David Price is one of the many potential prizes for the cellar dweller on October 2, 2006, and the race to be bad is on because of the potential rewards. Yes.. Price is that good. But while Price is the obvious consensus #1 pick right now, the 2007 draft is so rich in bounty that even Price could become #2 or #3 or ..
For the Pittsburgh Pirates who have not had a dominating #1 starter in their rotation in years, David Price represents everything David Littlefield could ever possibly wish for. Price, along with Lincoln, Gorzelanny, Duke, and Maholm could comprise one of the best young starting rotations in baseball by 2010.
So how does David Littlefield get a chance to draft Price?
By being bad.. really, really, bad. In other words, the Pittsburgh Pirates are going to have to lose a lot more games than normal the rest of the year to insure they get a chance at Price because the race is on to lose.
The Pirates are currently second in the race to the Kansas City Royals who, after July 23rd’s games, lead the cellar race by a mere three thousandths of a percent. Joining the Royals and Pirates in the race are the Chicago Cubs, the Washington Nationals, and the Tampa Bay Devil Rays.
Clinching the Cellar boils down to who loses the most over the remaining 62 games in the season and that is what we are going to start tracking at Bucco Blog. Not because we want to hammer the poor winning efficiency of the 2006 Pirates, not because we want to drag the organization in the mud, not because we are ‘irate’, but because we honestly believe one of the best opportunities for future improvement via our farm system lies in the bountiful 2007 draft and that coveted #1 pick each round.
Here is a schedule breakdown for the last 62 games of all five teams broken down by number of home and away games and the average winning percentage of opposing teams they will play based on the standings July 21, 2006:
As you can see, the Royals have the hardest remaining schedule, then the Rays, Nats, Pirates, and Cubs. Considering the Pirates have only won 22% of their games on the road this year, and considering half of their last 62 will be on the road, they are a clear favorite to be in the cellar race. But don’t count any of these teams out just yet.

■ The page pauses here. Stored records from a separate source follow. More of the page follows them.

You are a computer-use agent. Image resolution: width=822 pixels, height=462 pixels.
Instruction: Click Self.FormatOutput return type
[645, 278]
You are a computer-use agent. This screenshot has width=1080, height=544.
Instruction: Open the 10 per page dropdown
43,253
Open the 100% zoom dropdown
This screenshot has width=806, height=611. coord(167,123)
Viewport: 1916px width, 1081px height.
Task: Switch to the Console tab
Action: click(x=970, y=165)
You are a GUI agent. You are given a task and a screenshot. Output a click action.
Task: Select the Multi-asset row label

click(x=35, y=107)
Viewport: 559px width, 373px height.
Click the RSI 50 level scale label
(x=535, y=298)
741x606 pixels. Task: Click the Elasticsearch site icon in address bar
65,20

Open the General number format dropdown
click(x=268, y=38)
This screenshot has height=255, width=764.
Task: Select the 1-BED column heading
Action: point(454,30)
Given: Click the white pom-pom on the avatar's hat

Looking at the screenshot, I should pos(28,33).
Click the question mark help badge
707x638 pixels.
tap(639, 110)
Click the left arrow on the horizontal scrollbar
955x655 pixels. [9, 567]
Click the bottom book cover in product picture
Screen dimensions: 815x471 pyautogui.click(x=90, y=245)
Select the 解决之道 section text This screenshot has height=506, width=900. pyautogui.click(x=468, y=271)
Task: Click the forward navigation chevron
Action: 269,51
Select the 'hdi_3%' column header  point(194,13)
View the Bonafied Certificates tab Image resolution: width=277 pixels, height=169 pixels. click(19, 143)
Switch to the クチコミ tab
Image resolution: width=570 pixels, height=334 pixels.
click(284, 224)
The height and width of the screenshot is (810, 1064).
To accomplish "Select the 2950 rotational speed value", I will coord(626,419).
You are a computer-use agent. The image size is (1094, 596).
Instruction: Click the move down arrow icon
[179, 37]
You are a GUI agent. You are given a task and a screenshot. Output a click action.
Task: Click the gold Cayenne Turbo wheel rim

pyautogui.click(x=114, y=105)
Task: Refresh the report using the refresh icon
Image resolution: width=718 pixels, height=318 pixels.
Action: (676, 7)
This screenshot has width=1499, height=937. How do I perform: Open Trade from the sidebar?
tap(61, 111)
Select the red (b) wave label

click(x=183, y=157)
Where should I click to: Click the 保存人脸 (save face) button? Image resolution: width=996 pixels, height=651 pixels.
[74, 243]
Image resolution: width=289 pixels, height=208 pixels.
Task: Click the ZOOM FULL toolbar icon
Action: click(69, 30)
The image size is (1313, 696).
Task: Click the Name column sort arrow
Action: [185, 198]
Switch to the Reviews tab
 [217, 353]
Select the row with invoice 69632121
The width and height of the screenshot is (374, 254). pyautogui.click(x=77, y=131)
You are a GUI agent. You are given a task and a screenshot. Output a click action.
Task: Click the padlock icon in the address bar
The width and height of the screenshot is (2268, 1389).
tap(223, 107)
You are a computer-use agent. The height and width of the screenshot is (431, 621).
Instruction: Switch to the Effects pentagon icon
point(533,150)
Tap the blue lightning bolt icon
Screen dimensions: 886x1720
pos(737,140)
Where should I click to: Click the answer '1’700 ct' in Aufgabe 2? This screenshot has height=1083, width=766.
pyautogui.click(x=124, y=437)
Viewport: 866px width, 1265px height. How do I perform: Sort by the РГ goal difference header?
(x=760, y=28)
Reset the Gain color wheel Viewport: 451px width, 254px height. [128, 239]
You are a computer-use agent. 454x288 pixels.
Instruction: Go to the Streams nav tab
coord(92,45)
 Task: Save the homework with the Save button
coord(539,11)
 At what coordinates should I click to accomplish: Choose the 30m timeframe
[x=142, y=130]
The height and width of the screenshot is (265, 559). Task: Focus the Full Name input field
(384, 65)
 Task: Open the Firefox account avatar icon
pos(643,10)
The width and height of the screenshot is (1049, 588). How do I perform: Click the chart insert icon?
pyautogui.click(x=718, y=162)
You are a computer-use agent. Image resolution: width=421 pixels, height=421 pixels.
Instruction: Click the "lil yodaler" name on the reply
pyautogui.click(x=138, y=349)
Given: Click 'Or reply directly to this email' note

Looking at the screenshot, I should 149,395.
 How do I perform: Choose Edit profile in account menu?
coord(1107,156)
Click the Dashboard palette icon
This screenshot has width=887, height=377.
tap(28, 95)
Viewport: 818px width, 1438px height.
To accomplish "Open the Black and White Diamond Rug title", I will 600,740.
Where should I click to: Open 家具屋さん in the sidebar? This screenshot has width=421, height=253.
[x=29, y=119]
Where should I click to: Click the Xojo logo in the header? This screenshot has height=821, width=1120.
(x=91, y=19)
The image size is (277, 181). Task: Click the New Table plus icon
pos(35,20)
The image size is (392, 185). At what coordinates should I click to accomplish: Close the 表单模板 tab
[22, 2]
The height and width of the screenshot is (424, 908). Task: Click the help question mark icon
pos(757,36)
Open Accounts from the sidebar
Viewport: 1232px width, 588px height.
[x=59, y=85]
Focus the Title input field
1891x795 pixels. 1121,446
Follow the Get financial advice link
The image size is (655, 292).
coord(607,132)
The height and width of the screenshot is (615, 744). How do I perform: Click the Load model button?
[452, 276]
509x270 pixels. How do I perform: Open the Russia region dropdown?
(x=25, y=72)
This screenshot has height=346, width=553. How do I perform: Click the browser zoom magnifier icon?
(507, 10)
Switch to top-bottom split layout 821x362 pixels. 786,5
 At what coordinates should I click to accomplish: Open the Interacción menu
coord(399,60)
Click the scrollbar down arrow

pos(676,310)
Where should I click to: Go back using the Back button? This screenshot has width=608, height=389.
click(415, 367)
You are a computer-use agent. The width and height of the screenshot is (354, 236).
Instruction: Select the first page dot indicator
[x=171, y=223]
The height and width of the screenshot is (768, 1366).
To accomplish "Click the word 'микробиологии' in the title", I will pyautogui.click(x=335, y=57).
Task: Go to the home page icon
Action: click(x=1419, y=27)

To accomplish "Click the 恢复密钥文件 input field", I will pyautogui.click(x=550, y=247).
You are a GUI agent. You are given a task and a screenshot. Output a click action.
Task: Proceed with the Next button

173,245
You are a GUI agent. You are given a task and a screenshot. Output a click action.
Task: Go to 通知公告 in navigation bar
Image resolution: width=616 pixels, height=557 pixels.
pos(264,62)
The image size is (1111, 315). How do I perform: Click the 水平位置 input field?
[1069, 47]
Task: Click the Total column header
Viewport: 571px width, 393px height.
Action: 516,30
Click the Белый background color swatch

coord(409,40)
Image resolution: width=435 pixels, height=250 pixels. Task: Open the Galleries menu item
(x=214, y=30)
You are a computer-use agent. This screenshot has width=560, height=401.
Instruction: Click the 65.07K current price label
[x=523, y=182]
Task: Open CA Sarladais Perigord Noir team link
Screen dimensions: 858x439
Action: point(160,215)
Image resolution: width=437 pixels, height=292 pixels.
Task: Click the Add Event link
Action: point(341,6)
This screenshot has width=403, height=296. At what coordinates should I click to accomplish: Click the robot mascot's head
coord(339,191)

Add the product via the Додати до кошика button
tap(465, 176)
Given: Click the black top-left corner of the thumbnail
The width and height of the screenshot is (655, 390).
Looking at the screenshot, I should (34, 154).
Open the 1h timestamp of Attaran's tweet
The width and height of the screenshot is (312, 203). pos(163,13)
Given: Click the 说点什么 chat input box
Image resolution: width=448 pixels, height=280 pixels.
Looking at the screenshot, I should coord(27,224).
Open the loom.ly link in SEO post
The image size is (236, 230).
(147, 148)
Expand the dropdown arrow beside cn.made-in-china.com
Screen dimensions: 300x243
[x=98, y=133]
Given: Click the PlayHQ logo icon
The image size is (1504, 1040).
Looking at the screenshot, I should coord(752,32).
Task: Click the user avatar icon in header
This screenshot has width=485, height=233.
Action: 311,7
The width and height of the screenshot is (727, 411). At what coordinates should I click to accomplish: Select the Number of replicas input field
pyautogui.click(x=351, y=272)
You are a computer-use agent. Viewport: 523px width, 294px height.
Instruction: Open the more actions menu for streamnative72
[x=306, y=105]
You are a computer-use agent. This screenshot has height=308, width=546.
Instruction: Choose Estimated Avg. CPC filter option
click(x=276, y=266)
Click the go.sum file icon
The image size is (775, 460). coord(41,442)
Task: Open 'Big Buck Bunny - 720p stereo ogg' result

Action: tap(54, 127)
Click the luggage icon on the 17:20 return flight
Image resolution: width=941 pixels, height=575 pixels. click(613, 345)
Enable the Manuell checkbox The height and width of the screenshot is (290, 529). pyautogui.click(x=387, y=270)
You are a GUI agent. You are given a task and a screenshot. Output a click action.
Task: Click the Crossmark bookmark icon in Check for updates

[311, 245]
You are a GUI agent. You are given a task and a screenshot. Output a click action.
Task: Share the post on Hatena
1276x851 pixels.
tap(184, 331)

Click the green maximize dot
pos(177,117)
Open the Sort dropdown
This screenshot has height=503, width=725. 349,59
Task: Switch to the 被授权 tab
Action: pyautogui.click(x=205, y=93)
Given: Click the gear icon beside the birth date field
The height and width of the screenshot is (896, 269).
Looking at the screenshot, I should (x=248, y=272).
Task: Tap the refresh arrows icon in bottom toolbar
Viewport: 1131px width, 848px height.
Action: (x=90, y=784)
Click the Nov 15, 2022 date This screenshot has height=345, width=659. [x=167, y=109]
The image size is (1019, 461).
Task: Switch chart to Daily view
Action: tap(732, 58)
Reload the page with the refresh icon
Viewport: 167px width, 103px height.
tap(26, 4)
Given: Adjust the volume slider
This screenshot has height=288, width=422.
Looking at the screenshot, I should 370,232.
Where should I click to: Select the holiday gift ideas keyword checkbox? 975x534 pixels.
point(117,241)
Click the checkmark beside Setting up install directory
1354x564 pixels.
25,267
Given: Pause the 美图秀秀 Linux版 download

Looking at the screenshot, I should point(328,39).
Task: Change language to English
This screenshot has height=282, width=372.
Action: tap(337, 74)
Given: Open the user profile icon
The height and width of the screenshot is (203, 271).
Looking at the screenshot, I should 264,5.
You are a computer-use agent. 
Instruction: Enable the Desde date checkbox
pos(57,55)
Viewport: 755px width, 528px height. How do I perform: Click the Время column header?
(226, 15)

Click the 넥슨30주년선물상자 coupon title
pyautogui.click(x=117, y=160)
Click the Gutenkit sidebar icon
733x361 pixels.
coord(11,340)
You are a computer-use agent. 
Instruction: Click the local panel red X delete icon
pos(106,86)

Don’t get me wrong – even if the Pirates were to pick 1-1 in the 2007 draft there is no guarantee they would even pick David Price.. or that he would sign with them. And the difference between having the #1 pick and having the #2 pick is not going to be that huge.. but it could be based on who emerges as the most dominating player in 2007 play. The point is, with every round that passes by, the Pirates gain an advantage by having that coveted #1 slot, especially in a rich draft.
So while many fans will be watching their favorite team challenge for division play this September, Pirates fans will be rooting for the team to lose because at least there is some gold in the pot at the end of the long rainbow of suffering we have endured for 14 years.. even at the price of a losing just a few more games.